Una mujer fue capturada en el barrio San Joaquín de Medellín para cumplir una condena de 37 años y 6 meses de prisión, impuesta por un juzgado penal del circuito, tras ser hallada responsable de su participación en la muerte de su hija de tres años.
La detención fue realizada por servidores del Cuerpo Técnico de Investigación (CTI), como parte del cumplimiento de la sentencia emitida por la justicia colombiana por el delito de homicidio agravado.
Los hechos se remontan a la noche del 2 de diciembre de 2019, cuando la menor fue trasladada de urgencias a un centro hospitalario de la capital antioqueña. En ese momento, la madre entregó versiones contradictorias sobre el estado de salud de la niña y el origen de los hematomas que presentaba.
De acuerdo con la investigación, la mujer había sido informada del delicado estado de salud de su hija durante la tarde de ese mismo día, pero solo decidió llevarla a un centro asistencial después de las 9:30 de la noche.
Las autoridades judiciales establecieron que horas antes, en una vivienda del barrio Belén Miraflores, la menor sufrió una agresión física por parte de su padrastro, quien le causó múltiples lesiones, entre ellas la fractura de una costilla que le perforó los intestinos.
Según el dictamen del Instituto Nacional de Medicina Legal y Ciencias Forenses, la niña falleció un día después a causa de un trauma cerrado de abdomen.

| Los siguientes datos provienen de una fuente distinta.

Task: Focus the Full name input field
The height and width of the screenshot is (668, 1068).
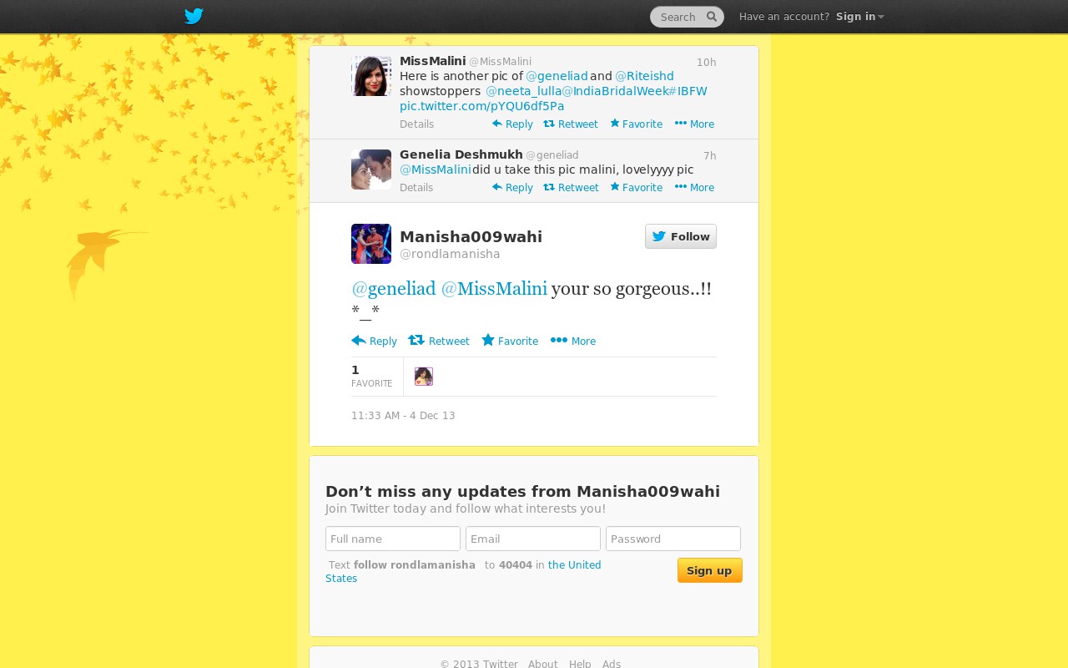Action: (x=393, y=539)
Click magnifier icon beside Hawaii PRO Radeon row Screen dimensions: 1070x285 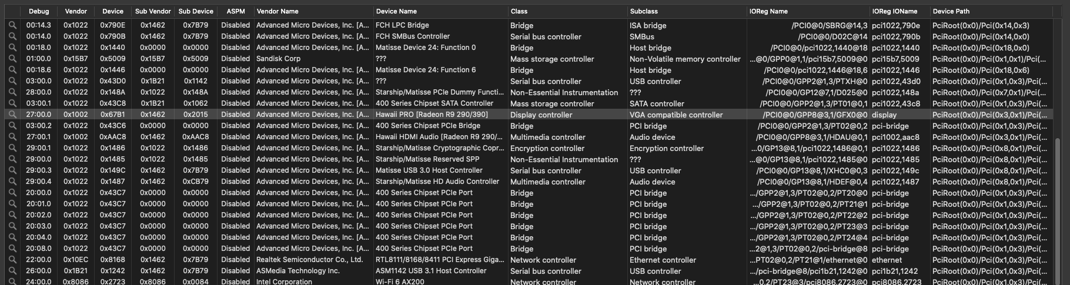(x=12, y=115)
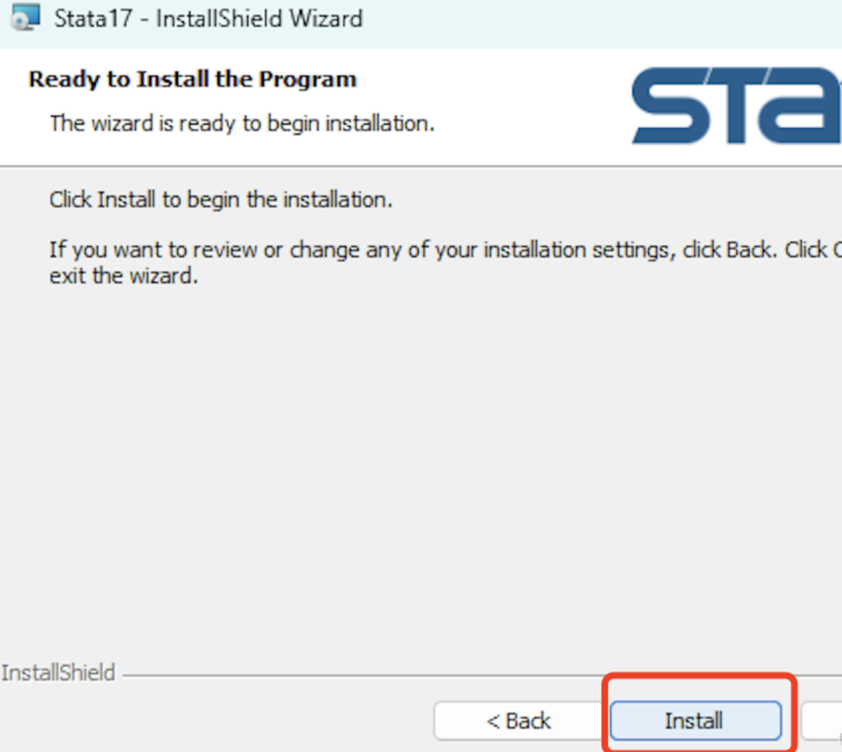Viewport: 842px width, 752px height.
Task: Click the Stata17 window title text
Action: 208,18
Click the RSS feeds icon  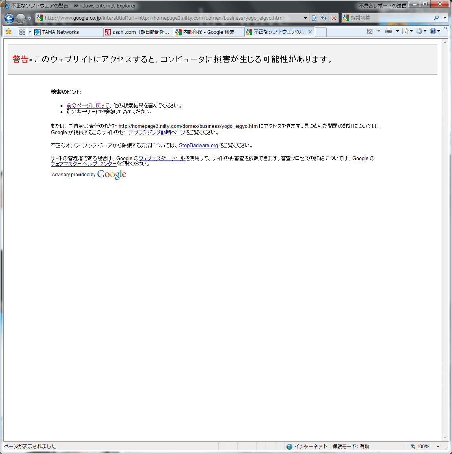click(x=370, y=31)
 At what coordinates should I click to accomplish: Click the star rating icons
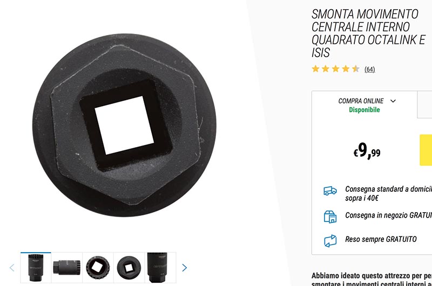335,69
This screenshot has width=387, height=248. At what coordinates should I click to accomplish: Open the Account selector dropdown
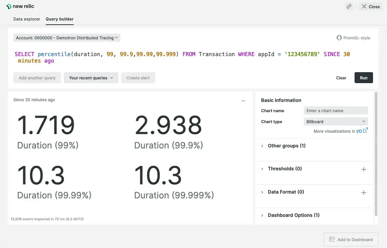(67, 38)
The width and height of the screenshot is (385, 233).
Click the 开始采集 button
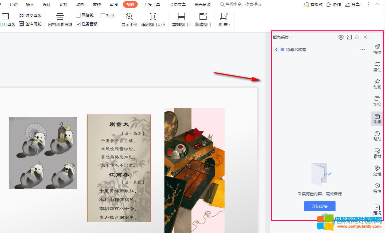(x=319, y=206)
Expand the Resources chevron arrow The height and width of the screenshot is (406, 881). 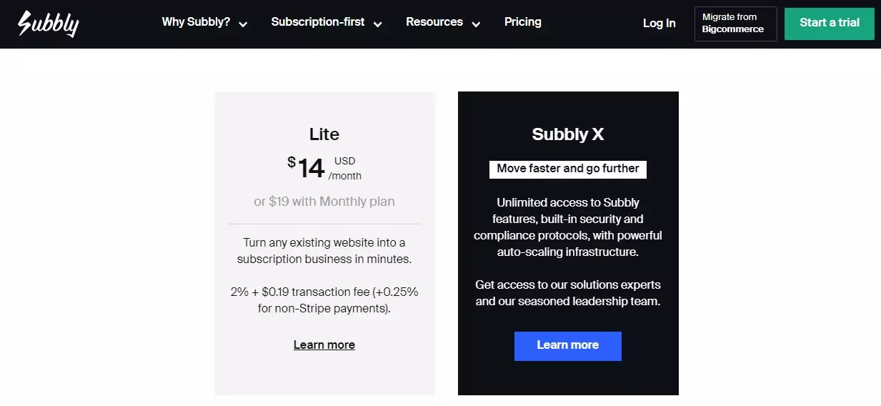(x=476, y=24)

La investigación también determinó que días antes de estos hechos la menor había resultado lesionada tras ser lanzada contra una motocicleta por el mismo hombre, lo que le ocasionó heridas en uno de sus ojos.
Por estos mismos hechos, el excompañero sentimental de la mujer ya había sido condenado a la misma pena. Para la época de los sucesos, el hombre se desempeñaba como patrullero de la Policía Nacional.